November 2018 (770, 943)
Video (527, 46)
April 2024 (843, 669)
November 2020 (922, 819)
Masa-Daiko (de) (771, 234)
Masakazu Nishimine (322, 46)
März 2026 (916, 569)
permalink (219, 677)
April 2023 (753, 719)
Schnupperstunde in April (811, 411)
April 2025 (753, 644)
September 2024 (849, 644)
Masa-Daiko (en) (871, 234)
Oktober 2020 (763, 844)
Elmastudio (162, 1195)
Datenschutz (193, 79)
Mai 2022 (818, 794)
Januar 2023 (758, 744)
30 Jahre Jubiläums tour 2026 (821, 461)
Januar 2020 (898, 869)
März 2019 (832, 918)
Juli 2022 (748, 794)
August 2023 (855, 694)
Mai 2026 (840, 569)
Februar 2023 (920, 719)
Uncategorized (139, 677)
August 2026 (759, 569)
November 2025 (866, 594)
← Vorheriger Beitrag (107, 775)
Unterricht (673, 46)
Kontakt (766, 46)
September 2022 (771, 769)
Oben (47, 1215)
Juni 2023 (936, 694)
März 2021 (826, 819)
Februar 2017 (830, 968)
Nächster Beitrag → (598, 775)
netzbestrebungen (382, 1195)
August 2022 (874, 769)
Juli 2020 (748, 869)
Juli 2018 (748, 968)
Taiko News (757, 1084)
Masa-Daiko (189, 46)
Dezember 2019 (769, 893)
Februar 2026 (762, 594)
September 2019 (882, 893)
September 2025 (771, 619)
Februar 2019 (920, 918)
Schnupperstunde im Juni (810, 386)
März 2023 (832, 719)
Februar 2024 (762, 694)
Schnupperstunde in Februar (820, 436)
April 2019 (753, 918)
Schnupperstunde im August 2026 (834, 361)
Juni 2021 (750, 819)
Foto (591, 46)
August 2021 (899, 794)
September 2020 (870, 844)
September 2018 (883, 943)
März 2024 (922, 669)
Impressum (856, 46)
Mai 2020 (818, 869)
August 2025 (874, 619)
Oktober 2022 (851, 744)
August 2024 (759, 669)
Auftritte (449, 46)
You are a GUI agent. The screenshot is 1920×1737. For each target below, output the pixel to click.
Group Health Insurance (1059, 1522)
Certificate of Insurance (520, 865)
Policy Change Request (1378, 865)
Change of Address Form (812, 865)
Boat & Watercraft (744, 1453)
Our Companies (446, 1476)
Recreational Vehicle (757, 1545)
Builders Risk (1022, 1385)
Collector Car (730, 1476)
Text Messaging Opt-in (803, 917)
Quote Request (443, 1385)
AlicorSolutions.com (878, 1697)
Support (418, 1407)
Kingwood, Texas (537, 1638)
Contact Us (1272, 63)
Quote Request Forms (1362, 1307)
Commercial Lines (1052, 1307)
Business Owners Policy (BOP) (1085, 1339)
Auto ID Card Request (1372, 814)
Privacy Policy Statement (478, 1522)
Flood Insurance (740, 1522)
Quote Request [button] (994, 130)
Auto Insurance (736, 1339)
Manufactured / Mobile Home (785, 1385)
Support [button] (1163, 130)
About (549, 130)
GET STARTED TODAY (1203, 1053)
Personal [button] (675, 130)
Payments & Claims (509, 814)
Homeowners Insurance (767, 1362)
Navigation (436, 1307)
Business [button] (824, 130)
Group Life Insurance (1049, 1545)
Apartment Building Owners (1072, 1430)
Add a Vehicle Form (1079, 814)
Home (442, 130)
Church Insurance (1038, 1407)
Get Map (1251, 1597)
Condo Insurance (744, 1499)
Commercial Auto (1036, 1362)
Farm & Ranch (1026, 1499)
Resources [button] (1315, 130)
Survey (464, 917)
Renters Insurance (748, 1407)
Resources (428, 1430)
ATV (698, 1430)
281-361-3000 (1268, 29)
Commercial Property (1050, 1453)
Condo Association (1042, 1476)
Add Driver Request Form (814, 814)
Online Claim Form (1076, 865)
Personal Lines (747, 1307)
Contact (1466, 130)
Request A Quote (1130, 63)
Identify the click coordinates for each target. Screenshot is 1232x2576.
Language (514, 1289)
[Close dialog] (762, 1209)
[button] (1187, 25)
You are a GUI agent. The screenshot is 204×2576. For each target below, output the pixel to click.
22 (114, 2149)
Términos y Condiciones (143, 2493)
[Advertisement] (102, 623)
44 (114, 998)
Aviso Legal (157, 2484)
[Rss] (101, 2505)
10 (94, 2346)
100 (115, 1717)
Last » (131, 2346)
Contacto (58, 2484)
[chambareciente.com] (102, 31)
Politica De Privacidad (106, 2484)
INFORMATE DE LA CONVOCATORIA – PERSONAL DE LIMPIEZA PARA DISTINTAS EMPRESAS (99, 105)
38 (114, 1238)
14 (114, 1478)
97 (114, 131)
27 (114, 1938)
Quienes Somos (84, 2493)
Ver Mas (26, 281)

------------------------------------

WHAT YOU ARE ASKED TO DO:
The lines to extract from the data above begin with the line containing "Contact Us (1272, 63)" and end with the line containing "You are a GUI agent. The screenshot is 204×2576.". Extract them exactly, including both.

ANSWER FOR THIS EXERCISE:
Contact Us (1272, 63)
Quote Request Forms (1362, 1307)
Commercial Lines (1052, 1307)
Business Owners Policy (BOP) (1085, 1339)
Auto ID Card Request (1372, 814)
Privacy Policy Statement (478, 1522)
Flood Insurance (740, 1522)
Quote Request [button] (994, 130)
Auto Insurance (736, 1339)
Manufactured / Mobile Home (785, 1385)
Support [button] (1163, 130)
About (549, 130)
GET STARTED TODAY (1203, 1053)
Personal [button] (675, 130)
Payments & Claims (509, 814)
Homeowners Insurance (767, 1362)
Navigation (436, 1307)
Business [button] (824, 130)
Group Life Insurance (1049, 1545)
Apartment Building Owners (1072, 1430)
Add a Vehicle Form (1079, 814)
Home (442, 130)
Church Insurance (1038, 1407)
Get Map (1251, 1597)
Condo Insurance (744, 1499)
Commercial Auto (1036, 1362)
Farm & Ranch (1026, 1499)
Resources [button] (1315, 130)
Survey (464, 917)
Renters Insurance (748, 1407)
Resources (428, 1430)
ATV (698, 1430)
281-361-3000 (1268, 29)
Commercial Property (1050, 1453)
Condo Association (1042, 1476)
Add Driver Request Form (814, 814)
Online Claim Form (1076, 865)
Personal Lines (747, 1307)
Contact (1466, 130)
Request A Quote (1130, 63)
Identify the click coordinates for each target. Screenshot is 1232x2576.
Language (514, 1289)
[Close dialog] (762, 1209)
[button] (1187, 25)
You are a GUI agent. The screenshot is 204×2576. For each target below, output the pixel to click.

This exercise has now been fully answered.